## Data to examine
== Segment start ==

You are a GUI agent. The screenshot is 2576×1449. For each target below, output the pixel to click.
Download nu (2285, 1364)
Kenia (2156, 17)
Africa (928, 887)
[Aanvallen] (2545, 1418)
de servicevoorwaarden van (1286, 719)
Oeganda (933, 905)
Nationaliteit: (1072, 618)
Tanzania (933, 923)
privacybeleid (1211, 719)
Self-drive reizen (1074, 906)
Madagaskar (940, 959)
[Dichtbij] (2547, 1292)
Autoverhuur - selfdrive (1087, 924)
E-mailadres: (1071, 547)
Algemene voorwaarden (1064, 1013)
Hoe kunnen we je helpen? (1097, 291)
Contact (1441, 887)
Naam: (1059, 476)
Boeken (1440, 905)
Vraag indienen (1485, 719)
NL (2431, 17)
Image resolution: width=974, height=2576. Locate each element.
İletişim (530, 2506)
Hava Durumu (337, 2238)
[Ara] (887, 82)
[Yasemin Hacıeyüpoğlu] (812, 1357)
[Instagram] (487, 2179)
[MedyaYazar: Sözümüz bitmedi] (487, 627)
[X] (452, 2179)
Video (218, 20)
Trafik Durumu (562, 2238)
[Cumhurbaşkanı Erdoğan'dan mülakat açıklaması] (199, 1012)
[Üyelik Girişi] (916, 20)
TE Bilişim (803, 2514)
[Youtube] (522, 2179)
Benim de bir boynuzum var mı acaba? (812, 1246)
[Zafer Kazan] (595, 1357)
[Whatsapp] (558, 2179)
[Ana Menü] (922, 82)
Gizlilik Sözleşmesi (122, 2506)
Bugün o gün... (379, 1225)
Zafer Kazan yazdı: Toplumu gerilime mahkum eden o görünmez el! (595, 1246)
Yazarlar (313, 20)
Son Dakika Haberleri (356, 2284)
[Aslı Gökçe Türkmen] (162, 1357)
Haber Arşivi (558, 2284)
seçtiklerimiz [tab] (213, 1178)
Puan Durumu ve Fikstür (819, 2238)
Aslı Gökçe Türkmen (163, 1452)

== Segment end ==

## Exercise goal
All lines of the records above that carry the word "Kazan" should be listed.

## Response area
[Zafer Kazan] (595, 1357)
Zafer Kazan yazdı: Toplumu gerilime mahkum eden o görünmez el! (595, 1246)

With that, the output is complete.